◆ THE TASK:
Only the lines from the one containing "Click the beige" to the end of the material are to be copied, exactly and in full; images stay out.

◆ TASK INPUT:
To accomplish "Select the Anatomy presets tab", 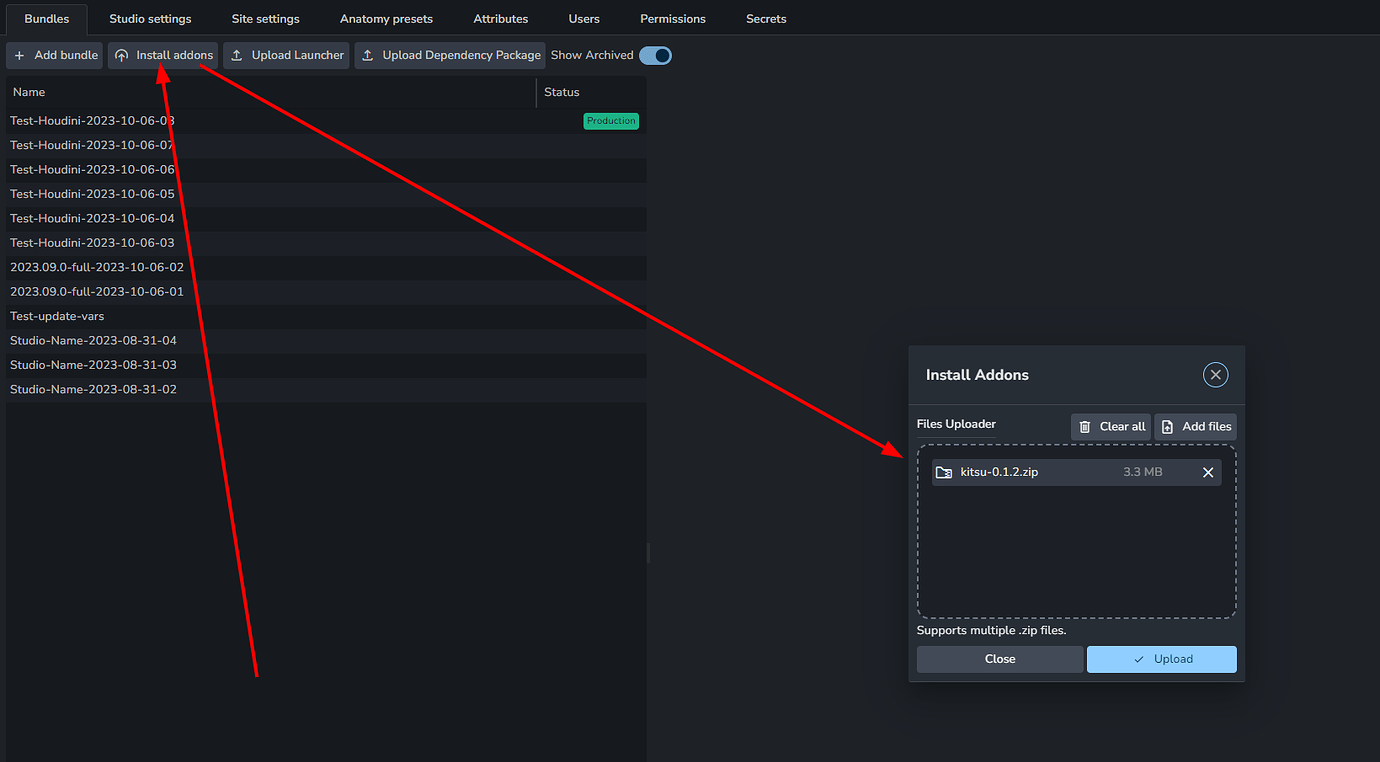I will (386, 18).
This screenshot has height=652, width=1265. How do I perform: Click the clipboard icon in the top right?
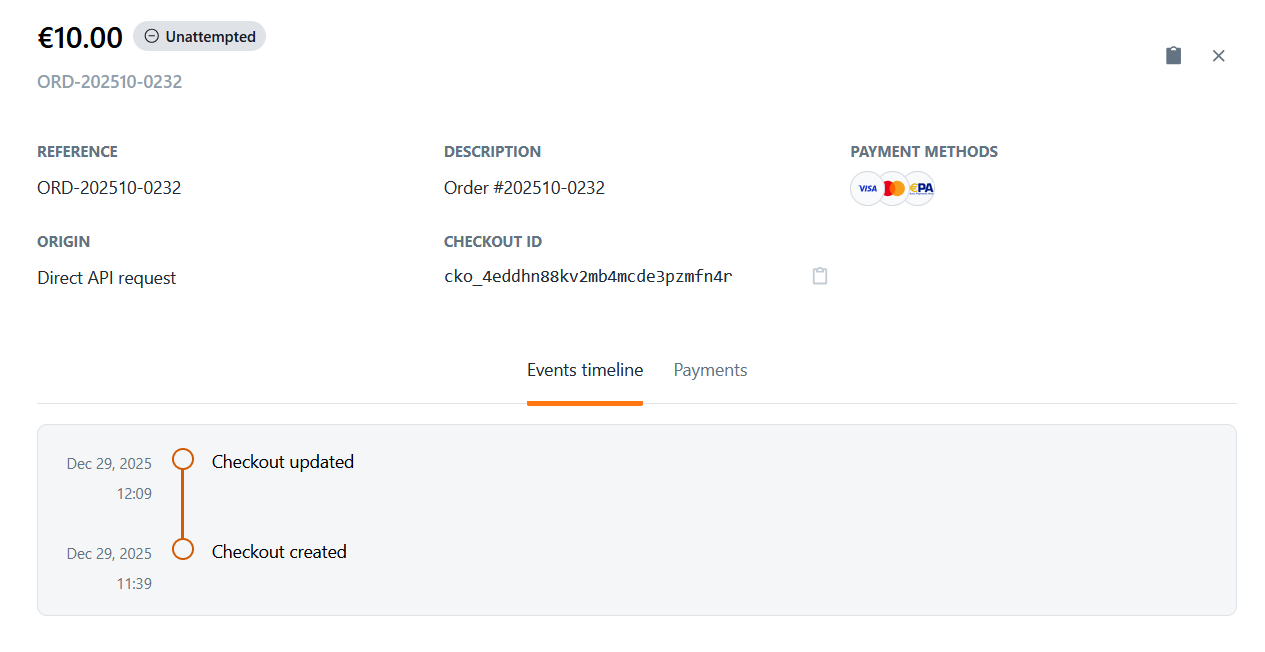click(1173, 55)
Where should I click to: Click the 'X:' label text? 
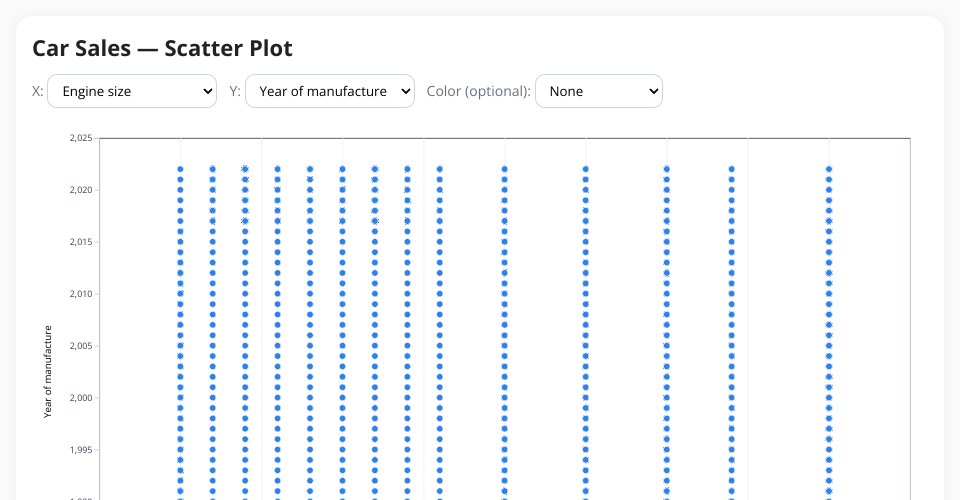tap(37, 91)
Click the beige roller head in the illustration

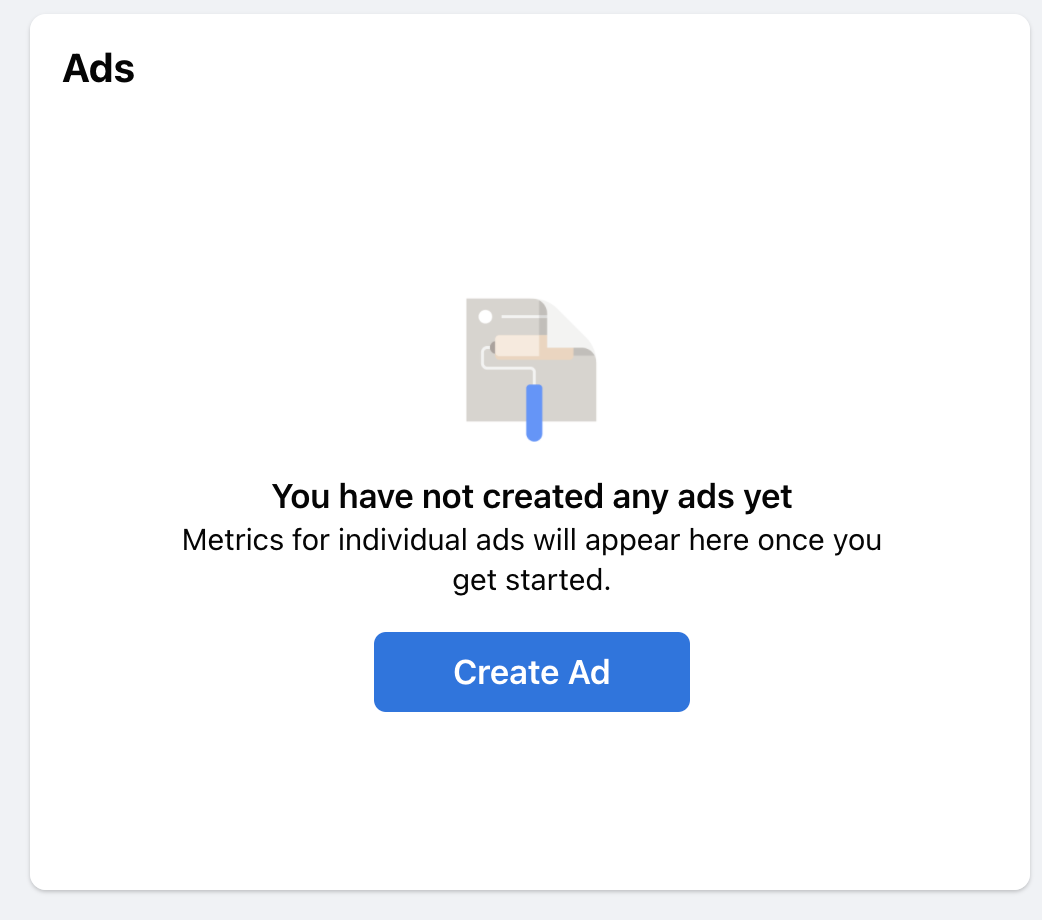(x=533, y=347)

◆ RESULT OF THE TASK:
Click the beige roller head in the illustration

(x=533, y=347)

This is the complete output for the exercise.